Da mesma forma, a natureza descentralizada das criptomoedas parece ser um incentivo para sua adoção em países como a Rússia, onde, de acordo com a última edição do Edelman Trust Barometer, a população confia muito pouco em seu governo, instituições, ONGs e mídia , colocando o país em último lugar na maioria das áreas medidas.
Além disso, a preocupação é baseada em fatos: a Rússia responde por uma parcela desproporcional de várias categorias de crimes baseados em criptomoedas globalmente e abriga muitos serviços de criptomoedas que foram implicados em atividades de lavagem de dinheiro. De acordo com o 2022 Crypto Crime Report da Chainalysis, no geral, cerca de 74% da receita de ransomware em 2021 – mais de US$ 400 milhões em criptomoedas – foi para cepas com alta probabilidade de serem afiliadas à Rússia de alguma forma.
Como seria a evasão de sanções russas baseada em criptomoedas?
O cofundador da Chainalysis, Jonathan Levin, explicou que a transparência inerente do blockchain torna difícil para os atores russos escaparem das sanções. “Ao mapear um único endereço de carteira de criptomoedas para um ator ilícito, seja um invasor de ransomware ou evasão de sanções, a aplicação da lei pode desbloquear informações imediatas sobre toda a rede de serviços que facilitam o ator”, disse Levin. No entanto, ele esclareceu que, se estiver acontecendo, isso pareceria atividades típicas de lavagem de dinheiro, nas quais quantidades relativamente pequenas de criptomoeda são movidas gradualmente para pontos de saque díspares, em vez de tudo de uma vez em grandes transações.

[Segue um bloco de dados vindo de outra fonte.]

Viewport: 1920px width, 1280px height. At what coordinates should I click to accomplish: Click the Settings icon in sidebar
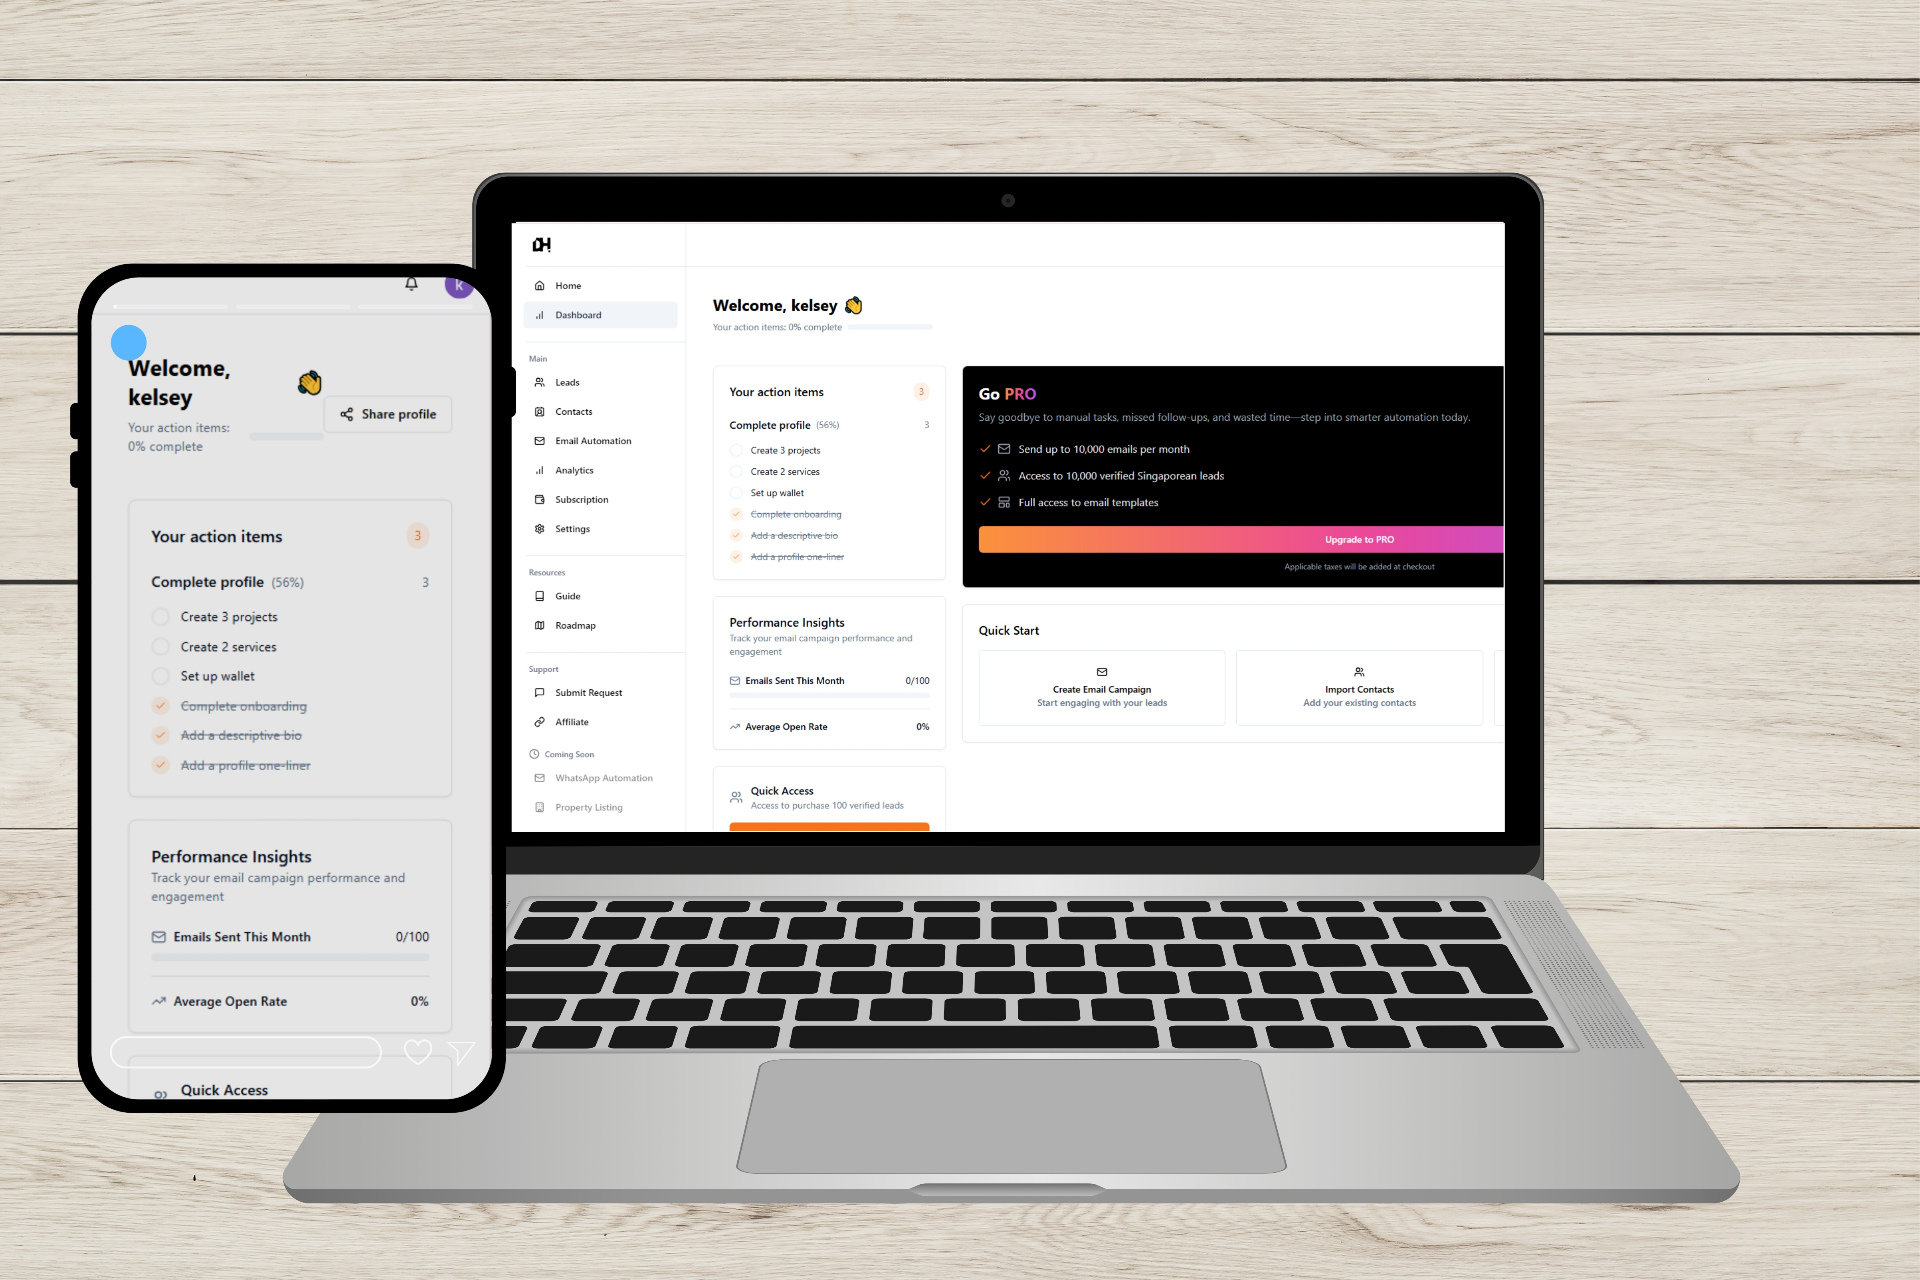pos(543,529)
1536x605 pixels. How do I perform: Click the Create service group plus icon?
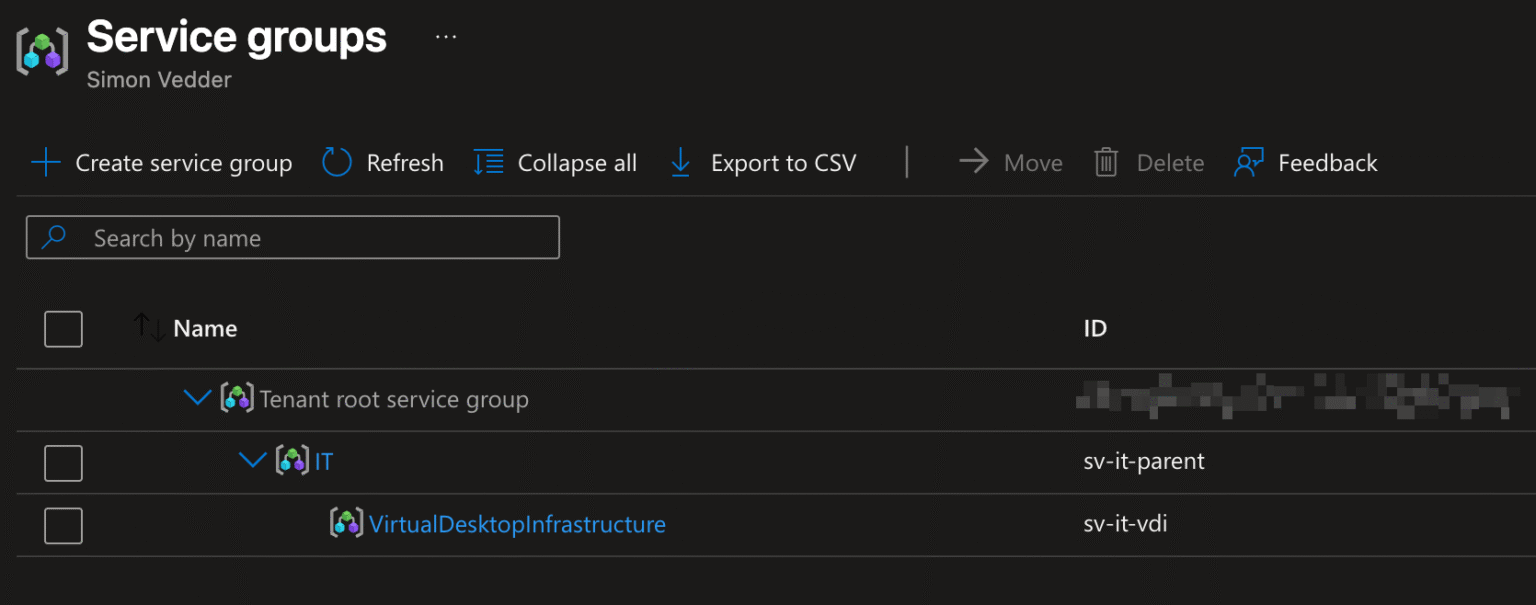(x=44, y=162)
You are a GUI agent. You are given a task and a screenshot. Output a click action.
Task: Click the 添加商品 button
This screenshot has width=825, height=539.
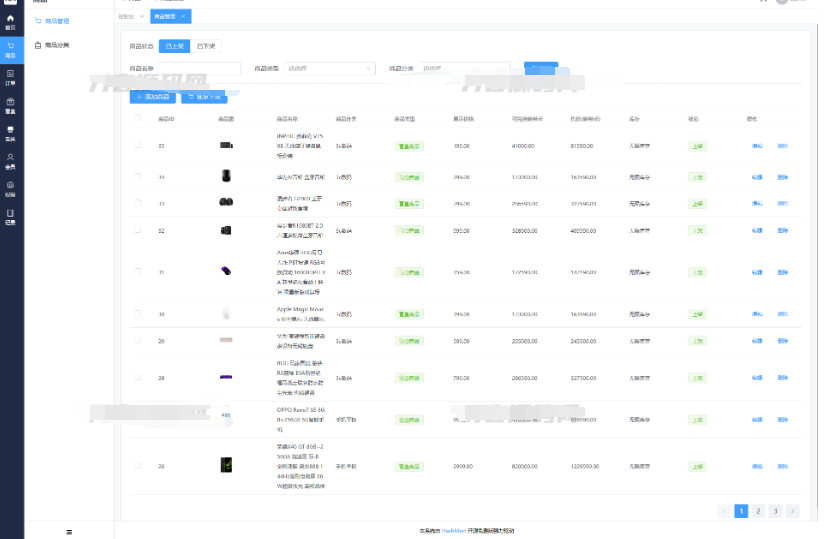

Especialistas em Chainalysis concordam que existem vários mecanismos de evasão de sanções, os indicadores on-chain que podem sugerir que atores russos estão movimentando fundos. Os principais desses mecanismos incluem:
- Baleias russas: Uma “baleia” é definida como qualquer carteira privada com mais de US$ 1 milhão em criptomoedas. Entre o início da invasão e 21 de março, a Chainalysis detectou mais de US$ 62 milhões em criptomoedas enviadas de baleias russas para outros endereços.
- Sbercoin: O Sberbank é o maior banco da Rússia e foi uma das primeiras empresas russas sancionadas. Em 17 de março, o banco central da Rússia anunciou que havia emitido ao Sberbank uma licença para se envolver em ativos digitais, o que levou à emissão do Sbercoin, uma nova criptomoeda. No entanto, no momento, o desempenho e os volumes de transações do Sbercoin permanecem bastante baixos.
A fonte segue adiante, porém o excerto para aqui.